Hotel acquisitions fail — when they fail — less often at the deal table than in the months that follow. The underwriting assumptions were reasonable. The asset was sound. The brand was appropriate. And yet, two years after closing, the operational performance is tracking below acquisition model. What happened in those first hundred days set a trajectory the property never escaped.
The 100-day plan is an instrument that private equity and institutional investors use routinely in other sectors. In hospitality, it is less common than it should be — partly because hotel acquisitions often involve assuming an existing management agreement, which creates ambiguity about who is responsible for operational direction; partly because the industry's culture rewards operational intuition over structured planning; and partly because the first hundred days are genuinely difficult — the new owner is absorbing an organisation, a brand relationship, a workforce, and a guest promise simultaneously. Where a brand manager is in place — a major international operator whose management agreement governs the asset — the plan must shift its mode from direct implementation to strategic influence and alignment. The owner cannot simply prioritise revenue or introduce automation without navigating brand standards and layers of corporate approval; the first priority becomes building the relationships and credibility within the management structure that will determine the pace of every operational change that follows. The temptation is to observe before acting. That temptation is usually a mistake.
What the first 30 days should achieve
The first thirty days are a diagnostic phase, not an action phase — but the diagnosis must be rigorous and fast. The goal is a clear-eyed operational baseline: what is this property's actual cost structure, what are its service standards, what is the state of its workforce, and where are the material gaps between the asset as it was underwritten and the asset as it actually operates? This requires on-property time, not remote analysis. It requires conversations with department heads, with line staff, and — where possible — with recent guests. And it requires an honest reconciliation between the due diligence assumptions and the operational reality now that the keys are in hand.
"The first hundred days after an acquisition are not the time to be cautious. They are the time to be deliberate.
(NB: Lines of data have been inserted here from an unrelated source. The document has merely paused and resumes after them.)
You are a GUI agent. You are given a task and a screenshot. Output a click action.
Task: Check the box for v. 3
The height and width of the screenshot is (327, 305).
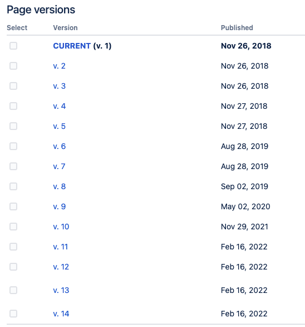13,86
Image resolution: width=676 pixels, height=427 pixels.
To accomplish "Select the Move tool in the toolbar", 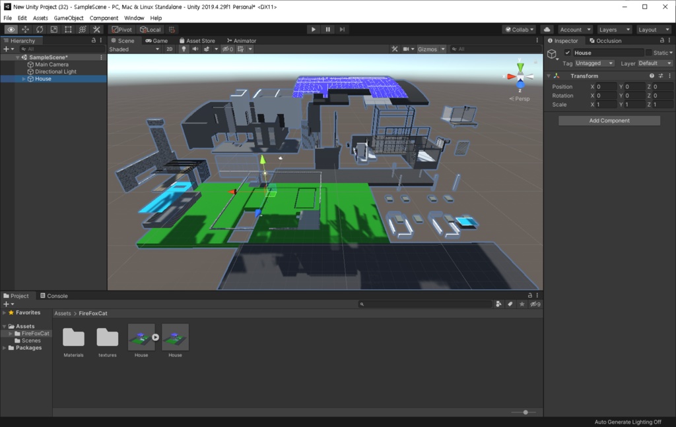I will click(x=25, y=29).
There is a difference."
Days 31–60: Prioritise and commit
The second thirty days translate the diagnostic into a prioritised action plan. Not everything can happen at once, and the mistake of trying to do everything simultaneously is as common as the mistake of doing nothing. The highest-priority actions are those that either protect revenue (guest experience failures that are costing reviews and repeat bookings), reduce cost with no service impact (operational inefficiencies identified in the diagnostic), or de-risk the asset (compliance gaps, deferred maintenance, workforce instability). Each priority needs an owner, a timeline, and a measurable outcome. The 100-day plan is not a narrative document — it is a commitment tracker.
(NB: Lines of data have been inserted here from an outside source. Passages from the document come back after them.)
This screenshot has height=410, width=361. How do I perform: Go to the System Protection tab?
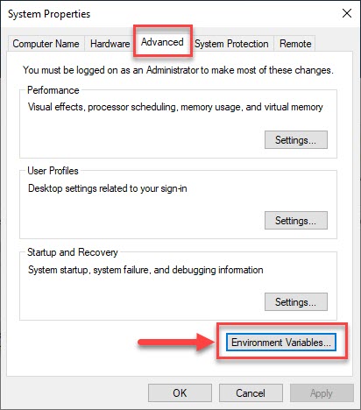tap(231, 44)
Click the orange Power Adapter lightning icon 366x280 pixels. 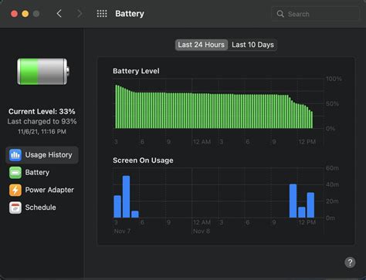15,190
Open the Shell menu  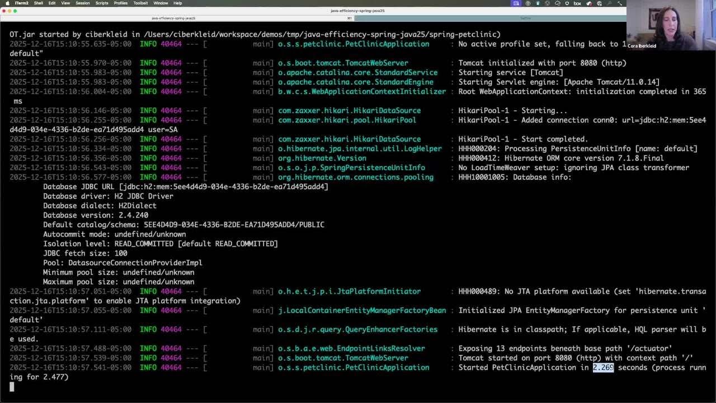pyautogui.click(x=38, y=3)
Automation planning belongs in this phase, not later. The pre-opening or early post-acquisition window is the most effective moment to introduce new technology into a hotel's operating model — before routines have hardened, before teams have established workarounds, and before the guest experience baseline has been set in the minds of staff. An automation roadmap designed at day 45 can be operational by day 120. The same roadmap designed at year two faces organisational resistance that makes implementation two to three times more expensive and three to four times slower. What is easy to overlook when planning automation at day 45 is the emotional state of the workforce. In the first weeks after an acquisition, staff are watching for signals about what comes next — and an automation roadmap introduced without a communication strategy risks being read as a cost-cutting exercise disguised as innovation. The 100-day plan must therefore include an explicit workforce narrative: one that frames automation as the removal of low-value tasks from skilled people's roles, not the removal of skilled people from the property. Without that narrative, the most technically sound implementation will face resistance that no technology specification can overcome.
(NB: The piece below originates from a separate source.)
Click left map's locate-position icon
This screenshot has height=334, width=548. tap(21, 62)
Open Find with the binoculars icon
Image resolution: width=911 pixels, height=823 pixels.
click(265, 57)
Days 61–100: Stabilise, execute, and rebase
The third phase is where commitments become results. High-priority actions from phase two are underway; the question is whether they are tracking toward their intended outcomes. This requires a governance rhythm — a regular review cadence against the commitment tracker that is honest about what is on schedule, what is delayed, and why. The automation roadmap is refined into a concrete implementation plan: confirmed vendors, locked specifications, agreed go-live dates. The budget is rebased to reflect the operational reality the diagnostic uncovered rather than the due diligence assumptions that preceded it.
By Day 100, the transition phase must end. The diagnostic is complete, the high-priority actions are underway, and the automation roadmap is locked. The property is no longer in a state of being acquired; it is in a state of being optimised. If you are still diagnosing on Day 100, you have missed your window — and the operational inertia of the previous owner will have become your new reality.